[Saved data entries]

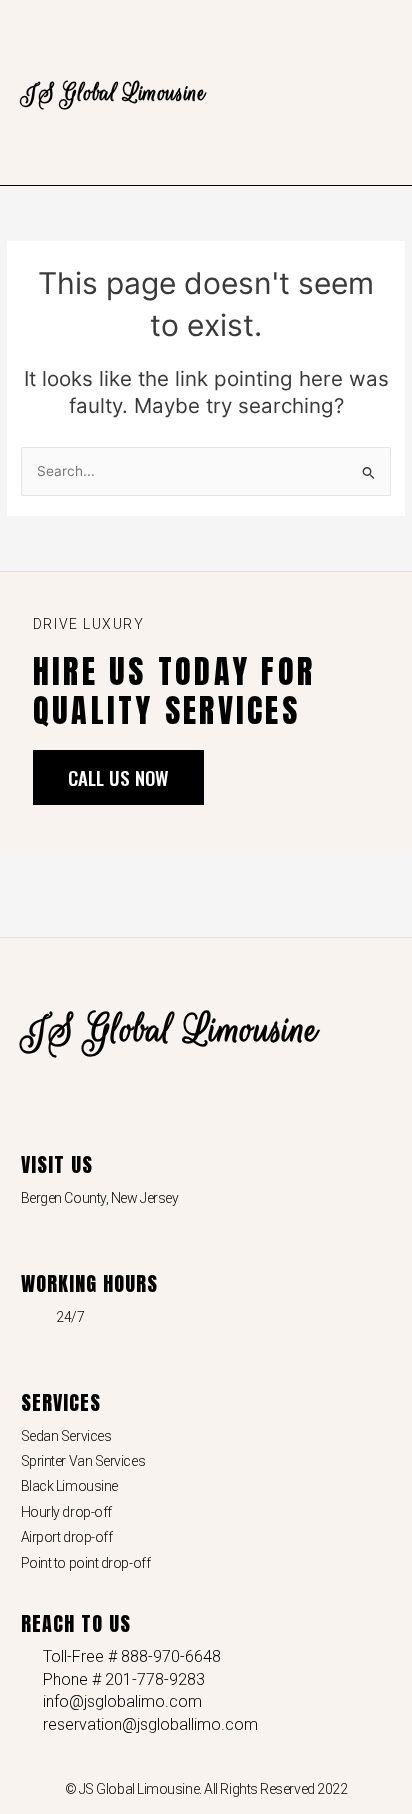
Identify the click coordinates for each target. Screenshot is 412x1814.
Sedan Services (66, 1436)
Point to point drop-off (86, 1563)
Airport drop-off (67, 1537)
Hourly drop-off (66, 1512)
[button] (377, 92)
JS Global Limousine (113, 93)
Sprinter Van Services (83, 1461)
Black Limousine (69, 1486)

--

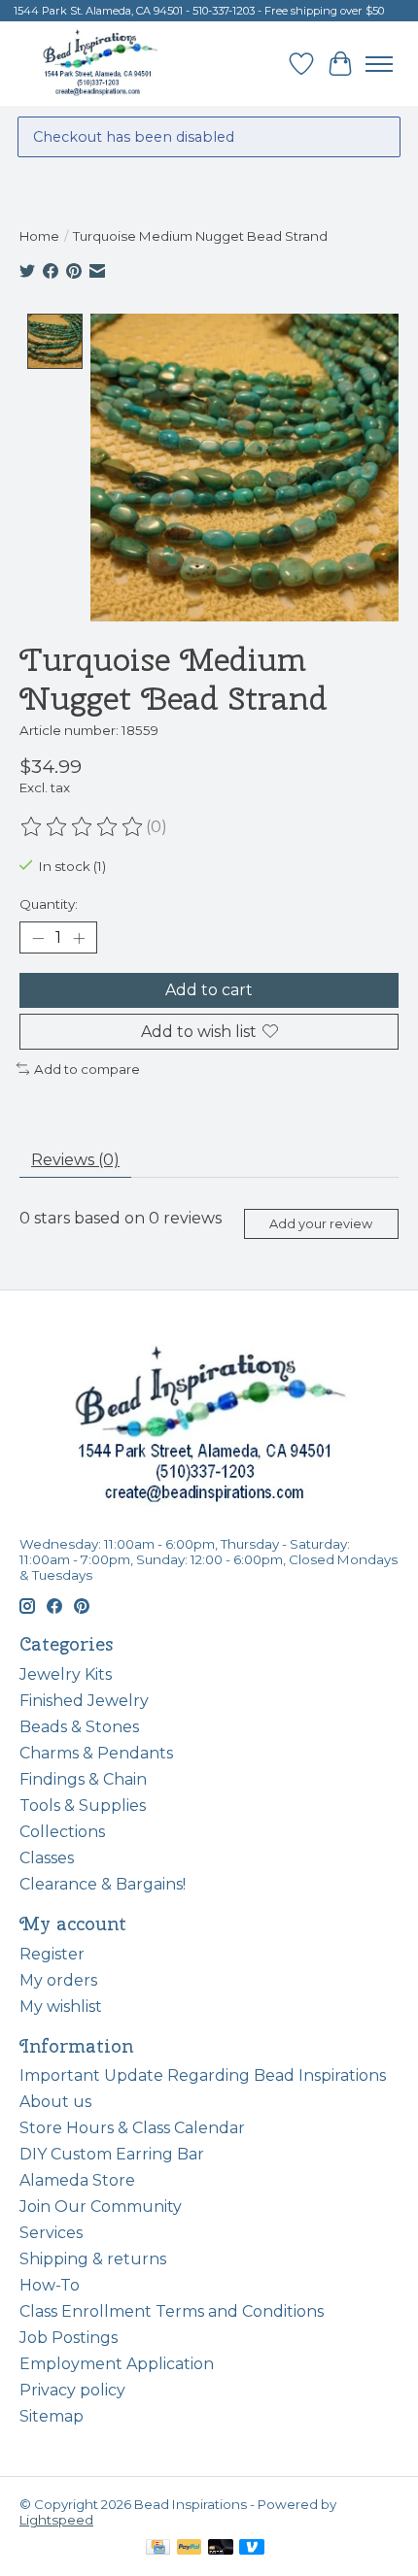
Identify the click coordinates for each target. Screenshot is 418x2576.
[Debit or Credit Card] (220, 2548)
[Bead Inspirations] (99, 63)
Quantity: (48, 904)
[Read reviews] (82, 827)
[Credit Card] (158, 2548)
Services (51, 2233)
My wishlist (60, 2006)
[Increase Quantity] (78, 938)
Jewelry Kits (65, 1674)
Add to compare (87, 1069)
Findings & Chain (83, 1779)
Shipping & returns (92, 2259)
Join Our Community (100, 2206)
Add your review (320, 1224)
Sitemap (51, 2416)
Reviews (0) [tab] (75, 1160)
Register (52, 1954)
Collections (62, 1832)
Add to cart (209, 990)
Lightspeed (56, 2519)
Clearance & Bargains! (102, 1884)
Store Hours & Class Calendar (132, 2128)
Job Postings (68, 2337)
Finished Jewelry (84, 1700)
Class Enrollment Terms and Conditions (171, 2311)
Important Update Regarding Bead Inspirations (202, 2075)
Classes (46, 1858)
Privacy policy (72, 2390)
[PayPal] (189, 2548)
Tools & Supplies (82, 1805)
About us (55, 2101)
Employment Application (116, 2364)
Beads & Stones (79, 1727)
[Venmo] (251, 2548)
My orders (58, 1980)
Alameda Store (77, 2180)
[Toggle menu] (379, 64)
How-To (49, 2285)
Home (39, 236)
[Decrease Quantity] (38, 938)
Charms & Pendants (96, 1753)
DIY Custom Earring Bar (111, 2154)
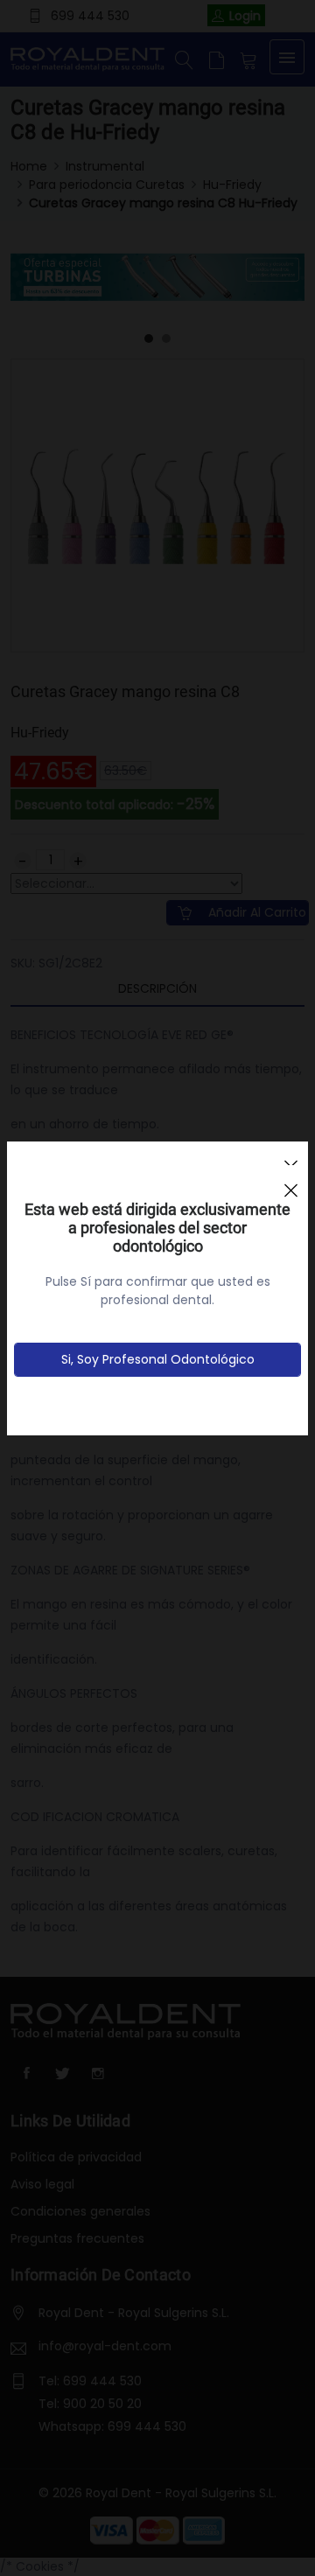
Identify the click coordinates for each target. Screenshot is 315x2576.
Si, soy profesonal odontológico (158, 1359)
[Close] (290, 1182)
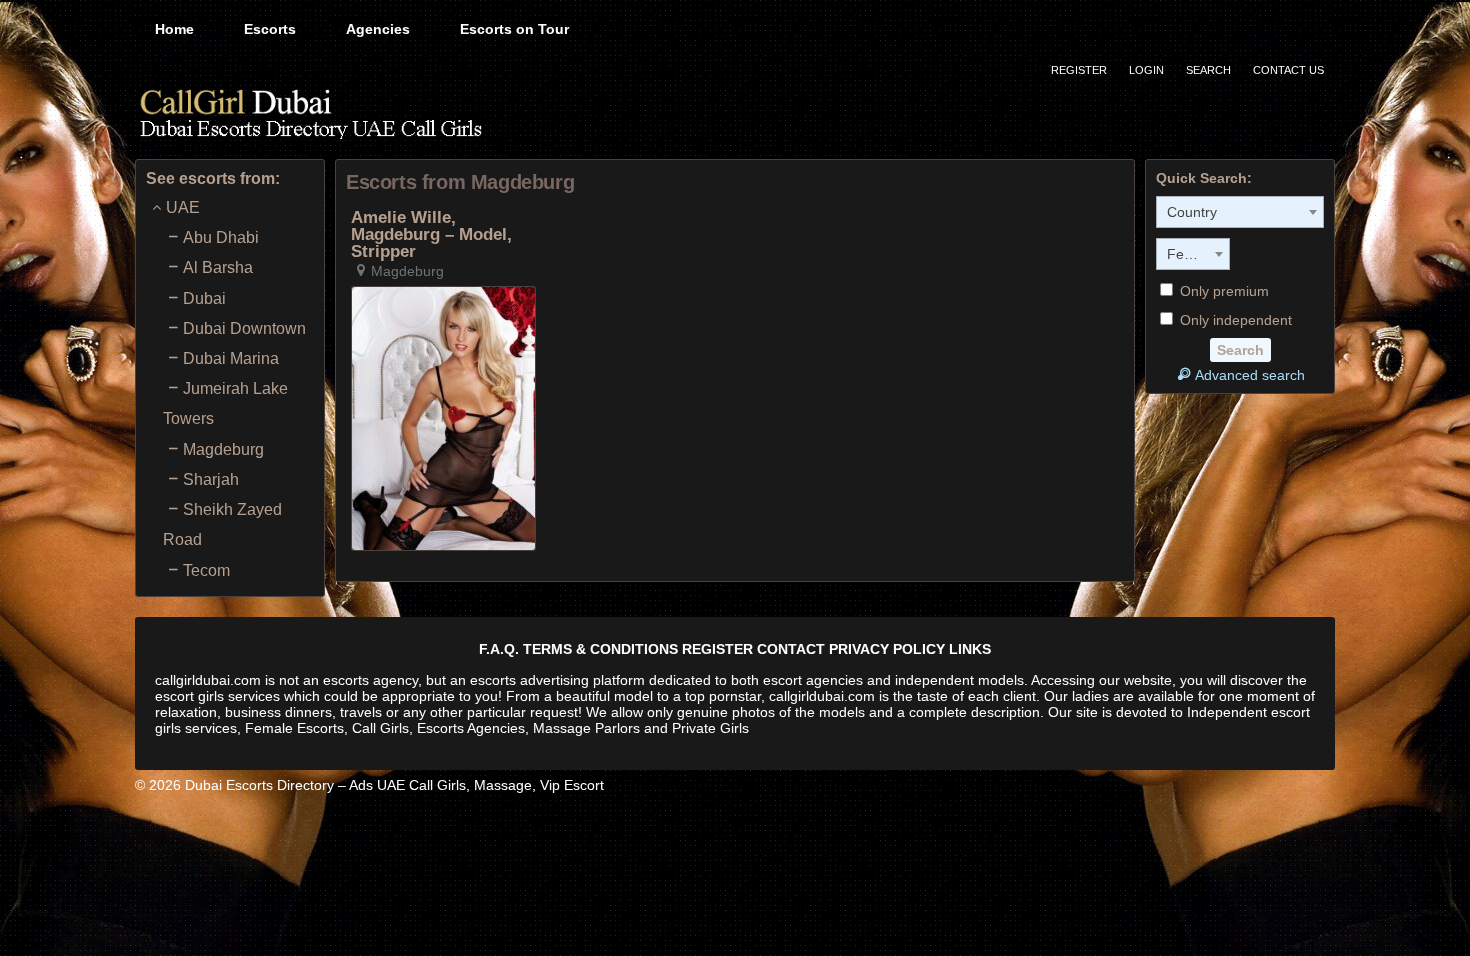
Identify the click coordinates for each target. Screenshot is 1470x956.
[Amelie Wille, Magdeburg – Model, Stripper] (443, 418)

--

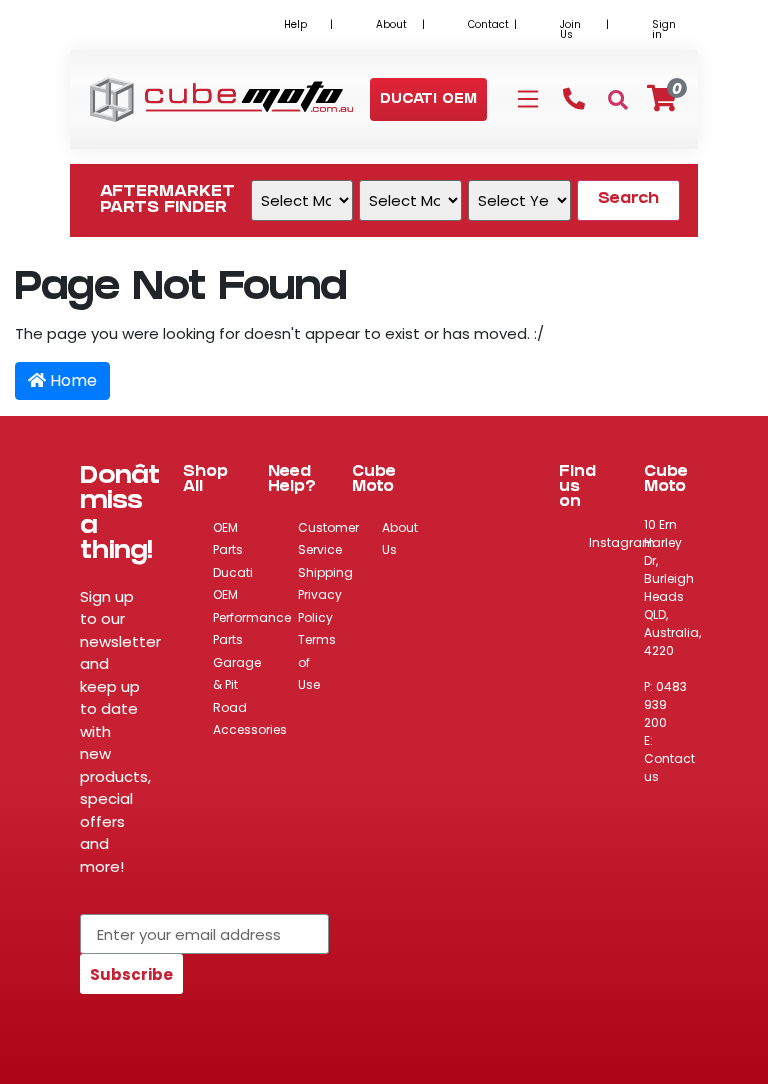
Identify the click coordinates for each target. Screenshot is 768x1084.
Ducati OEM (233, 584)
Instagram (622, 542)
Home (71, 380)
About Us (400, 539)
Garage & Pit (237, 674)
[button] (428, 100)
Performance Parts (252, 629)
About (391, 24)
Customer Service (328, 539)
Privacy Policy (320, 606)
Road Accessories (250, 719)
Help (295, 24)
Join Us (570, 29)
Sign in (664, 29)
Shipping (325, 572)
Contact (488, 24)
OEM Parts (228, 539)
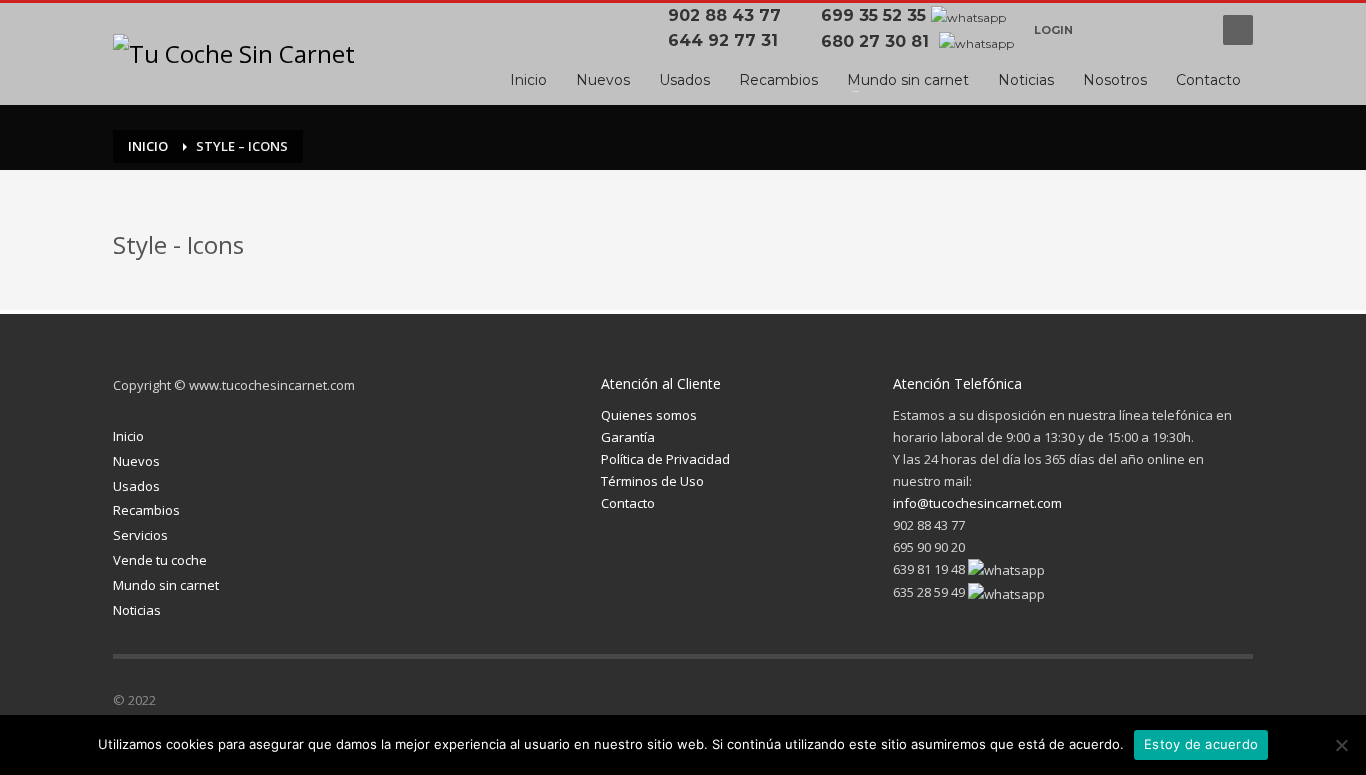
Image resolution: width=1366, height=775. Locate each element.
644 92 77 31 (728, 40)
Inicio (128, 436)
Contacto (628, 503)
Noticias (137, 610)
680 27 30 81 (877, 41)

## ABOUT THIS TASK
Given the data above, transcribe exactly the lines from the one containing "Screenshot is 412x1814." down to the one containing "Black Limousine (69, 1486)", and no others.

## WRITTEN SOLUTION
Identify the click coordinates for each target. Screenshot is 412x1814.
Sedan Services (66, 1436)
Point to point drop-off (86, 1563)
Airport drop-off (67, 1537)
Hourly drop-off (66, 1512)
[button] (377, 92)
JS Global Limousine (113, 93)
Sprinter Van Services (83, 1461)
Black Limousine (69, 1486)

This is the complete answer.